*Passage shown*
######

Chunking, often also referred to as noun phrase chunking, aims to extract phrases from unstructured text.

In [111]:
text = """
PM Modi, Macron hold lunch meet, eye India-France ties at new heights of progress.
French president Emmanuel Macron said India did its utmost for the G-20 presidency to serve unity and peace.
Prime Minister Narendra Modi on Sunday had lunch with French president Emmanuel Macron following the conclusion of the G20 Summit.
"""

In [112]:
doc = nlp(text)

print("Noun Phrases using spaCy:")
print("-" * 50)
for chunk in doc.noun_chunks:
    print(chunk.text)

Noun Phrases using spaCy:
--------------------------------------------------

PM Modi
Macron

French
Emmanuel Macron
India

Prime
Minister Narendra Modi on Sunday
Emmanuel Macron
following the conclusion of the G20 Summit


nltk uses a more manual approach with regular expressions to define the chunk grammar.

In [113]:
import nltk
from nltk.tokenize import word_tokenize
from nltk.tag import pos_tag
from nltk.chunk import RegexpParser

# Download necessary resources
# nltk.download('punkt')
# nltk.download('averaged_perceptron_tagger')

In [129]:
# Tokenize and POS Tag
words = word_tokenize(text)
pos_tags = pos_tag(words)

# Define chunk grammar for noun phrases
grammar = "NP: {<DT>?<JJ>*<NN>}"

# Parsing the sentence
parser = RegexpParser(grammar)
tree = parser.parse(pos_tags)

print("Noun Phrases using nltk:")
print("-" * 50)
for subtree in tree.subtrees(filter=lambda t: t.label() == 'NP'):
    print(' '.join([word for word, tag in subtree.leaves()]))

Noun Phrases using nltk:
--------------------------------------------------
the whimsical tale
a young girl
a rabbit
hole
a fantastical world
a myriad
bewildering adventure
journey
test
logic
reason
the very nature
reality
a dream


# Named Entity Recognition (NER)

Named Entity Recognition (NER) is used to identify named entities such as persons, organizations, dates, etc., in the text. Let's extract named entities from the given text using both spaCy and nltk.

In [121]:
import nltk
from nltk.tokenize import word_tokenize
from nltk.tag import pos_tag
from nltk.chunk import ne_chunk

# Download necessary resources
# nltk.download('punkt')
# nltk.download('averaged_perceptron_tagger')
# nltk.download('maxent_ne_chunker')
# nltk.download('words')

In [34]:
text = """Indian Prime Minister Narendra Modi, French president Emmanuel Macron hold lunch meet, eye India-France ties at new heights of progress
French president Emmanuel Macron said India did its utmost for the G-20 presidency to serve unity and peace.

######

*Set of tasks*
a. According to the NLP notebook excerpt, how does nltk define the chunk grammar?
b. List every distinct resource name passed to nltk.download in the NLP notebook excerpt.
c. Quote everything in the NLP notebook excerpt from "Chunking, often also" down to "doc = nlp(text)".

[Entries on where items appear]
######

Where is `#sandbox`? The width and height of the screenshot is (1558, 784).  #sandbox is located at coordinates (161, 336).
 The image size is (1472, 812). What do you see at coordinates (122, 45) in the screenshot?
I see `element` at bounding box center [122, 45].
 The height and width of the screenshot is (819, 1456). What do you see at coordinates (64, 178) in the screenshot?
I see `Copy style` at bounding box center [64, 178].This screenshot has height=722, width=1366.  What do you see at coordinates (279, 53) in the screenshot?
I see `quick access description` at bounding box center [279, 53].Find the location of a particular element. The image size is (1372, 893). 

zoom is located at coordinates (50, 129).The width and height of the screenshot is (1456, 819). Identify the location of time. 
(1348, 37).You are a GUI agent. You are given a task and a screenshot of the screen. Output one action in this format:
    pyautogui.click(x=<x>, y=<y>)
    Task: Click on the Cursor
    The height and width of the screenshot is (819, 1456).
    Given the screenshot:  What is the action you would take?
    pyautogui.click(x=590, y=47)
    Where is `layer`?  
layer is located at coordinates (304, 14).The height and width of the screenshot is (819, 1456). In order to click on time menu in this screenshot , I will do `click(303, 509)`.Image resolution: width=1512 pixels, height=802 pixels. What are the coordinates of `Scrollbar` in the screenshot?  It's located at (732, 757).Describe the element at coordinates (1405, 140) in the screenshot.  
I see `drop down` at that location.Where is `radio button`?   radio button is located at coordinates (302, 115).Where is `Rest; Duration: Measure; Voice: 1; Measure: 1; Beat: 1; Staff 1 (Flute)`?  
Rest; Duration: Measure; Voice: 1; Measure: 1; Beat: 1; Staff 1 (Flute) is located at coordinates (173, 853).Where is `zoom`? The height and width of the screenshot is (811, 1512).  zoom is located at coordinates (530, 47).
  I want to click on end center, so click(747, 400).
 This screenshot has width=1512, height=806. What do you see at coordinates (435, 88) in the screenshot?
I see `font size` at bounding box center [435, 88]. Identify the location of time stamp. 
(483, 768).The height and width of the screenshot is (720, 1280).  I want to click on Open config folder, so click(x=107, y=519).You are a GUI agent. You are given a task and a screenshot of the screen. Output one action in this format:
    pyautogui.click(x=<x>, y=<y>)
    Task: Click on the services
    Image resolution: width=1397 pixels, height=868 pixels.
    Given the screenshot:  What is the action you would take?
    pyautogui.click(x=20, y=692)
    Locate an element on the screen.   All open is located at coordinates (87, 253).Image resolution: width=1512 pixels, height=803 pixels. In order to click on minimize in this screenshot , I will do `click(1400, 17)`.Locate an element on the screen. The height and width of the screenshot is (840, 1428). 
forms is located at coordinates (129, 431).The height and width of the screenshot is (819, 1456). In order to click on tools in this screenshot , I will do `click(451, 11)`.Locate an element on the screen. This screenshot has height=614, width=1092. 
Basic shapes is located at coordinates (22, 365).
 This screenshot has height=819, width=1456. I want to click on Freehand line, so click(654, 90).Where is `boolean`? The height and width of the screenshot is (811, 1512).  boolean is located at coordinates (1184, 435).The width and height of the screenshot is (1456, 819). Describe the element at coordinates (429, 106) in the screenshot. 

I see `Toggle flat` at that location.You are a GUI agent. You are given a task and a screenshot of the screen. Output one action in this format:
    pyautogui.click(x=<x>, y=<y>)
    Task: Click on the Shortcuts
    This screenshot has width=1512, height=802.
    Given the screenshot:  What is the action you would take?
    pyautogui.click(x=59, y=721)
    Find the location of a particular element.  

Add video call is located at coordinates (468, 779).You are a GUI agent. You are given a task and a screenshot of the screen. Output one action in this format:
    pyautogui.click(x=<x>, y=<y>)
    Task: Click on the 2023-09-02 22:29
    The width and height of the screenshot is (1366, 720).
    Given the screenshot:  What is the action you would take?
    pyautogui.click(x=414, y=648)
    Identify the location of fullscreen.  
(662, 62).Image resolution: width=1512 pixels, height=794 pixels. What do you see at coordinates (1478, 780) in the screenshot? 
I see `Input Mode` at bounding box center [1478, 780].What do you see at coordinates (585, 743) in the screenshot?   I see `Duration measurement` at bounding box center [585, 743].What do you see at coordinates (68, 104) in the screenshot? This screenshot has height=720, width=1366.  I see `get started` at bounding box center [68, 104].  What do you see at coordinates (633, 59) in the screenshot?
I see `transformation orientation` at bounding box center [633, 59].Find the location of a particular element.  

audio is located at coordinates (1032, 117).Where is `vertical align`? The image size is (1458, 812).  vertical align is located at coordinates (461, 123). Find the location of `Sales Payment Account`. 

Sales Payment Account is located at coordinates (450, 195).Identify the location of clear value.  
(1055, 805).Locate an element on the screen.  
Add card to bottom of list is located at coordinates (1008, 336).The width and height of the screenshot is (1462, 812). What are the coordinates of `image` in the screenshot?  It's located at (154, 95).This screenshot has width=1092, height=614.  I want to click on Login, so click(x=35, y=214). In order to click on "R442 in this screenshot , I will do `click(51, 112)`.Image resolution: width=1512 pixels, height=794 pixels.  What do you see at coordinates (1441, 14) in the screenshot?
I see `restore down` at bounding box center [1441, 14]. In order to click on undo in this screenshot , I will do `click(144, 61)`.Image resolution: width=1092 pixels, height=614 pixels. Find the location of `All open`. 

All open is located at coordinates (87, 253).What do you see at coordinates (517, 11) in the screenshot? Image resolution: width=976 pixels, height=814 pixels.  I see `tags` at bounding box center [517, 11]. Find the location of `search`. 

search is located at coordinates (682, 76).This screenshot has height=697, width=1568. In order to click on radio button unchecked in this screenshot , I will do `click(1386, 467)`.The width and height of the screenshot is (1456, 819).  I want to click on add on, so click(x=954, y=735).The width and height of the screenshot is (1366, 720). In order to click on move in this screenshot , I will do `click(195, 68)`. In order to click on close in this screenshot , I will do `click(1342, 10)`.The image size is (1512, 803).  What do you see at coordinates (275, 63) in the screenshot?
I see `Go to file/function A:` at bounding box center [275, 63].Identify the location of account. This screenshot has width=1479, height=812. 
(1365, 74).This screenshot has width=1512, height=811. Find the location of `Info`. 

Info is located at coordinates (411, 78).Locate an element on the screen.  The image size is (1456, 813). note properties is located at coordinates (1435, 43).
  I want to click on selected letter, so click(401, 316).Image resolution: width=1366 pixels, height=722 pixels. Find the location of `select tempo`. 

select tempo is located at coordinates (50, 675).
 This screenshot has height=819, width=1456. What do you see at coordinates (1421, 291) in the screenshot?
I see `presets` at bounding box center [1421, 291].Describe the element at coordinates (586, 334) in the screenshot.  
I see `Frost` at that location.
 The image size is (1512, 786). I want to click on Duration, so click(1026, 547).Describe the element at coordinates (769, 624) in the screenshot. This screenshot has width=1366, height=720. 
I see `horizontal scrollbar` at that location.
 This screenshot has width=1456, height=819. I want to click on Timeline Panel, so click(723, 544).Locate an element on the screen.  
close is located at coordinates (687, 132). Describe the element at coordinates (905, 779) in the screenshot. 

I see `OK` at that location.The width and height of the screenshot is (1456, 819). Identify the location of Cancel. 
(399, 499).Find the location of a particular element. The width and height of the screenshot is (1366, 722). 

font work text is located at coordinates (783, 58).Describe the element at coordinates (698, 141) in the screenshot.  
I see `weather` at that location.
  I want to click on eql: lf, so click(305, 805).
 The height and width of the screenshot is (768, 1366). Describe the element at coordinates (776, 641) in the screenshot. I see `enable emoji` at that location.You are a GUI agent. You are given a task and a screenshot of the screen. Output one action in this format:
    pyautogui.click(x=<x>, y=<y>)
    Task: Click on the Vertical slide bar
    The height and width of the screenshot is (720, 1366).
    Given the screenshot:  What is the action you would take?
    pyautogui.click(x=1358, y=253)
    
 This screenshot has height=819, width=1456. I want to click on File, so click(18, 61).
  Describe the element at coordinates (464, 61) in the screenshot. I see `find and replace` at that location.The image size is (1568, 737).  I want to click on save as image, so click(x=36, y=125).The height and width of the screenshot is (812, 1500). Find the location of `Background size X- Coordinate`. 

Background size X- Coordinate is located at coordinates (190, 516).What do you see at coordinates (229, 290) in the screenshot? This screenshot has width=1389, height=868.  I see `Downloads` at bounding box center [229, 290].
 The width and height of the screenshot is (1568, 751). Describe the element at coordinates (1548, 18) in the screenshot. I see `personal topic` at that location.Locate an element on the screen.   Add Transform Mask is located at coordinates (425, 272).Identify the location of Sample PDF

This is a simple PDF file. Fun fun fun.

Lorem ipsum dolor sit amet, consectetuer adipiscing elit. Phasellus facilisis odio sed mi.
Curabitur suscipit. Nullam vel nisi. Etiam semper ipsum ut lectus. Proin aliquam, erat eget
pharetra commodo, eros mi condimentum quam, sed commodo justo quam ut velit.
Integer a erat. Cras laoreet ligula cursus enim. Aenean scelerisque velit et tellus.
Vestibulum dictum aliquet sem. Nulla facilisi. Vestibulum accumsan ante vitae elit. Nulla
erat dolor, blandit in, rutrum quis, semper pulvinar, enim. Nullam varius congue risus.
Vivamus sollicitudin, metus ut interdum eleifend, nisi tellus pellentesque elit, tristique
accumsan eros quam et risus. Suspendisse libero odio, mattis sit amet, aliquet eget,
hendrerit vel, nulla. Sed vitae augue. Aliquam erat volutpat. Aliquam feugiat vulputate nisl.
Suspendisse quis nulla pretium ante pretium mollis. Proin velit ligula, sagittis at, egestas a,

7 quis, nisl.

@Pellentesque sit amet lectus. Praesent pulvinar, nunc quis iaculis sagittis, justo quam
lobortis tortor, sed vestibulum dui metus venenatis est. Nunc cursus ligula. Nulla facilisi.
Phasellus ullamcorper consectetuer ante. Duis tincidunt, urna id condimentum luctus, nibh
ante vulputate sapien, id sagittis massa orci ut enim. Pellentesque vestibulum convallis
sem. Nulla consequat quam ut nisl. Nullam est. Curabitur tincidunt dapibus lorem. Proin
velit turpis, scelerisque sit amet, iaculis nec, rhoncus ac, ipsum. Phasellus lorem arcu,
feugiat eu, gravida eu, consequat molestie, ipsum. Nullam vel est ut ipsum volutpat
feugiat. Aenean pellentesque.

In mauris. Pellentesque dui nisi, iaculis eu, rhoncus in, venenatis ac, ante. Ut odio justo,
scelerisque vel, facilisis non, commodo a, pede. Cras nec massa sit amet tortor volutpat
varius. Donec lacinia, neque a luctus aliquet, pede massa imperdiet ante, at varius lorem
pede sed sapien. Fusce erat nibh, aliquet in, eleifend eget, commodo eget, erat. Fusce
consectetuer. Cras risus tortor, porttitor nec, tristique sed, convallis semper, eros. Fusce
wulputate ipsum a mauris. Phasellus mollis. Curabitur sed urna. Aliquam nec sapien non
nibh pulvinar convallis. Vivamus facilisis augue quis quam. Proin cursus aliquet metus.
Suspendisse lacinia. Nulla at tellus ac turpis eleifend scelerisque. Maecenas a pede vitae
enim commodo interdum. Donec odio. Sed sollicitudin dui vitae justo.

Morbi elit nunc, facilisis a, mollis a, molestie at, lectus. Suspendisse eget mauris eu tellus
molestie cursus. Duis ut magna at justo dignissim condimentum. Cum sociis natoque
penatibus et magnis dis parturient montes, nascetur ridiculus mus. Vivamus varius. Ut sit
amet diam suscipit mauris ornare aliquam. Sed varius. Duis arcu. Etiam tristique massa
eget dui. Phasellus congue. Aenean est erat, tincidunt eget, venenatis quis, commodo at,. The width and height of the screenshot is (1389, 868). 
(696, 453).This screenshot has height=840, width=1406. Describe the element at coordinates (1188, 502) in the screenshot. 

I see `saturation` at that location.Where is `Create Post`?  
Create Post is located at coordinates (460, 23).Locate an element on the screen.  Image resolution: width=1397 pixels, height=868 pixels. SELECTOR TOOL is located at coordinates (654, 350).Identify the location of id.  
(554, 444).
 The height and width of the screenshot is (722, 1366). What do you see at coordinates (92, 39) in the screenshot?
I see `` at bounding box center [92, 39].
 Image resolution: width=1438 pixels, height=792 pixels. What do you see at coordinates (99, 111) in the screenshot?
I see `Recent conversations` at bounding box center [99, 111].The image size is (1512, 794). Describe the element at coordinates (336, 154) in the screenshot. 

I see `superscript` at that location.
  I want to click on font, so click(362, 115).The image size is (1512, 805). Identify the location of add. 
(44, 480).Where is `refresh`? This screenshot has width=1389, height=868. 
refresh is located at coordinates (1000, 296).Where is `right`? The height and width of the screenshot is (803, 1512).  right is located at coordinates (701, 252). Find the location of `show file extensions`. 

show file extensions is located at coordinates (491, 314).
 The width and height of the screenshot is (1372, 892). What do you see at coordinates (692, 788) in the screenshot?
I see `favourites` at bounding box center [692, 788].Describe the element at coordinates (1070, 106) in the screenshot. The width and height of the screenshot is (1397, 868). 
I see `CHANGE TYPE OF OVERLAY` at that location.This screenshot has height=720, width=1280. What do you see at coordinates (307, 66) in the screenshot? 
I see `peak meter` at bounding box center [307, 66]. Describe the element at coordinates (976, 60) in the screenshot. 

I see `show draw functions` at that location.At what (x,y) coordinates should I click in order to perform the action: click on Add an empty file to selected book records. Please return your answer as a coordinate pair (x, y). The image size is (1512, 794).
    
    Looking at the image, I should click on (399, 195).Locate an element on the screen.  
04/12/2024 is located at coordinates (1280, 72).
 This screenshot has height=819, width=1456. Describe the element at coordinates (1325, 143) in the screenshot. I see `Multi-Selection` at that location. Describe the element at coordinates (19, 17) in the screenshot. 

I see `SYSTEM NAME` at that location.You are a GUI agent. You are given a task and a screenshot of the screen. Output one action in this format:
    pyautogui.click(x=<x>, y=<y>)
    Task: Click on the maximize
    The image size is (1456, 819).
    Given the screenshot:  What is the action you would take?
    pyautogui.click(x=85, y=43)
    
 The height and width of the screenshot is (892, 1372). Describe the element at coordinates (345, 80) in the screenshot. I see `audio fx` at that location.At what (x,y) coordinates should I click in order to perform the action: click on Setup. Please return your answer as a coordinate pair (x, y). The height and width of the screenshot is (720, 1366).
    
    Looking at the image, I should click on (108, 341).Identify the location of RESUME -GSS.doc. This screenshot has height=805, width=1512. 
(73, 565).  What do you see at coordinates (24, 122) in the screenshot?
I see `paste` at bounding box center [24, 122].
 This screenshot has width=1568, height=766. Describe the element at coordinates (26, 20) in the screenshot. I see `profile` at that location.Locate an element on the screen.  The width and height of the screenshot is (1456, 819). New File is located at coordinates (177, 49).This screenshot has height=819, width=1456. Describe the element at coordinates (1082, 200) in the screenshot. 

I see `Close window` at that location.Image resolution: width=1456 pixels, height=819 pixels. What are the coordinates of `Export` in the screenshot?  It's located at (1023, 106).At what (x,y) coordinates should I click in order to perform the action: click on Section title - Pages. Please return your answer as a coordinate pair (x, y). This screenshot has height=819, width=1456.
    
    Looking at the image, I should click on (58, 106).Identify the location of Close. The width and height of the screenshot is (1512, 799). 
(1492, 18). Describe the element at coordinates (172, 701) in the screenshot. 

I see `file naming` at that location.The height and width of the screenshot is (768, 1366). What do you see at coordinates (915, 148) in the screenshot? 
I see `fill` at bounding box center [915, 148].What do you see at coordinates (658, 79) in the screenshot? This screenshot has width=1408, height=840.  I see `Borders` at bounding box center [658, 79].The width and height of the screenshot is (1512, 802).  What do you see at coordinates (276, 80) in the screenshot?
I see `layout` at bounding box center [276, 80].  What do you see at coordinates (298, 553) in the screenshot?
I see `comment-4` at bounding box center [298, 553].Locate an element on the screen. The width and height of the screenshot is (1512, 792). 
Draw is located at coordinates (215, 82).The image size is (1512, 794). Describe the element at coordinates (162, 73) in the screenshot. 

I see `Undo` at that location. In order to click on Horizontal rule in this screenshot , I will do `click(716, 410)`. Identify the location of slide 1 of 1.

######

*Task results*
a. It uses a more manual approach with regular expressions to define the chunk grammar.

b. punkt, averaged_perceptron_tagger, maxent_ne_chunker, words

c.
Chunking, often also referred to as noun phrase chunking, aims to extract phrases from unstructured text.

In [111]:
text = """
PM Modi, Macron hold lunch meet, eye India-France ties at new heights of progress.
French president Emmanuel Macron said India did its utmost for the G-20 presidency to serve unity and peace.
Prime Minister Narendra Modi on Sunday had lunch with French president Emmanuel Macron following the conclusion of the G20 Summit.
"""

In [112]:
doc = nlp(text)